Here’s a snippet of ours:

Now theirs:

With literally thousands upon thousands of bands, they could have cited, using the same band and acronym variation is a red flag this guide was based on ours. There are many other instances throughout. For example – they cite the exact same nine examples of tag/brands we did in (almost) the same order: Screen Stars, Hanes, Sportswear, Logo 7, Artex, Trench, Brockum, Giant, and Gem.

What’s worse is that eBay’s guide outranks ours in the search engines. I guess we’d have to take that up with Google – why has our quality content written years previous been quickly outranked by a version that re-hashes our information? The little guy gets shafted yet again!

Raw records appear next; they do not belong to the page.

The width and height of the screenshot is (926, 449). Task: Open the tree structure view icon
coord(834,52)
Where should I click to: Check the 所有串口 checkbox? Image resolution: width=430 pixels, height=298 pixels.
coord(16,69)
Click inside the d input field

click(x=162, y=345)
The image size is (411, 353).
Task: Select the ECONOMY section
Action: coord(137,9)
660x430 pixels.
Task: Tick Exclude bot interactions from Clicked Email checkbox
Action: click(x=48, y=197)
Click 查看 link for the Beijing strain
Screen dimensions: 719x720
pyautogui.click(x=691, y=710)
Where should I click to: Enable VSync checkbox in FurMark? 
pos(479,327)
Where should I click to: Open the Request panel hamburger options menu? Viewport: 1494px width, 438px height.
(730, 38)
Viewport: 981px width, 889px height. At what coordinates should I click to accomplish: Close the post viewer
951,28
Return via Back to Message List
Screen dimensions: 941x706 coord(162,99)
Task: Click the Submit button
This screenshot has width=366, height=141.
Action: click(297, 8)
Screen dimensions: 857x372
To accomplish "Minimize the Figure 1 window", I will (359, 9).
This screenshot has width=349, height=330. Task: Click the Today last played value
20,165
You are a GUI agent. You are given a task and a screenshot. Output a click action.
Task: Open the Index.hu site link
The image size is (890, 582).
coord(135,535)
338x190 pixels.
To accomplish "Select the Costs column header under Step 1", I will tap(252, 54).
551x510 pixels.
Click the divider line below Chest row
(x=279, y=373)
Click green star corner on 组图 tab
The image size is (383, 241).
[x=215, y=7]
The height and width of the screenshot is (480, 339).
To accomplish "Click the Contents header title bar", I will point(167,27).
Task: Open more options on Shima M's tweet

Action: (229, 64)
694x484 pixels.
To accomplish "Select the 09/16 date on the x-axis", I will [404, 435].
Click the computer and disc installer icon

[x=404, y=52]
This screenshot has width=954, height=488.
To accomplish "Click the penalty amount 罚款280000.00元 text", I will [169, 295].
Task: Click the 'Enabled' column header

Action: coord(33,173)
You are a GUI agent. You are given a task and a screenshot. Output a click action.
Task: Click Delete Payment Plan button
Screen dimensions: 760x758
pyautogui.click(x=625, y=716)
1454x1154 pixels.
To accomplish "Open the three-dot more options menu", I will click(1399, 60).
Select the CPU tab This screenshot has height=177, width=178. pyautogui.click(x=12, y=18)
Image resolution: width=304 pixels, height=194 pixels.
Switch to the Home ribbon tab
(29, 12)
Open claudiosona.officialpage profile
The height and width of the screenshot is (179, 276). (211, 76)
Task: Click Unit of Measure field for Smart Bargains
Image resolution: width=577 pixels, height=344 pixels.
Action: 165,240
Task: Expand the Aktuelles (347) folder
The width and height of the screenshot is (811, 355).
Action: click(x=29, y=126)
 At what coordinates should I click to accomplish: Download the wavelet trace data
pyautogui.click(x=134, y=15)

One thing’s for certain – when eBay (the world’s largest dealer of vintage t-shirts) wants to know about vintage t-shirts, they come to the experts at Defunkd. But is that enough? Do we have any rights here? Have they changed enough of the text to avoid infringing on our material? Does the fact that we originally wrote the first two guides on eBay mean they own the material? If that’s the case they don’t make it obvious anywhere during the process of submitting one. There’s no disclaimer, agreement, or warning.

This news outraged many of our friends on our Facebook page, multiple people suggested that we should seek legal advice. We don’t have the resources for that type of action. We’re hoping they’ll dismantle it out of respect. Fat chance.

Here’s how you can protest:

eBay recently restructured their guides which no longer allow people to vote them unhelpful. The good news is that you can now speak your mind via the Facebook commenting section at the bottom of the page:

http://www.ebay.com/gds/Vintage-T-Shirt-Buying-Guide-/10000000177631203/g.html

Thanks for your support!

Sincerely,

Jimmy J
Founder of Defunkd


Update! In May of 2014, after some coverage by ecommercebytes.com and a few strongly worded tweets directly to eBay’s upper brass… we were contacted by their support team. They informed us they would be suspending the guide whilst a thorough investigation took place. Fast forward to September of 2014 we’ve heard nothing back, and the guide is still not available. Victory is ours!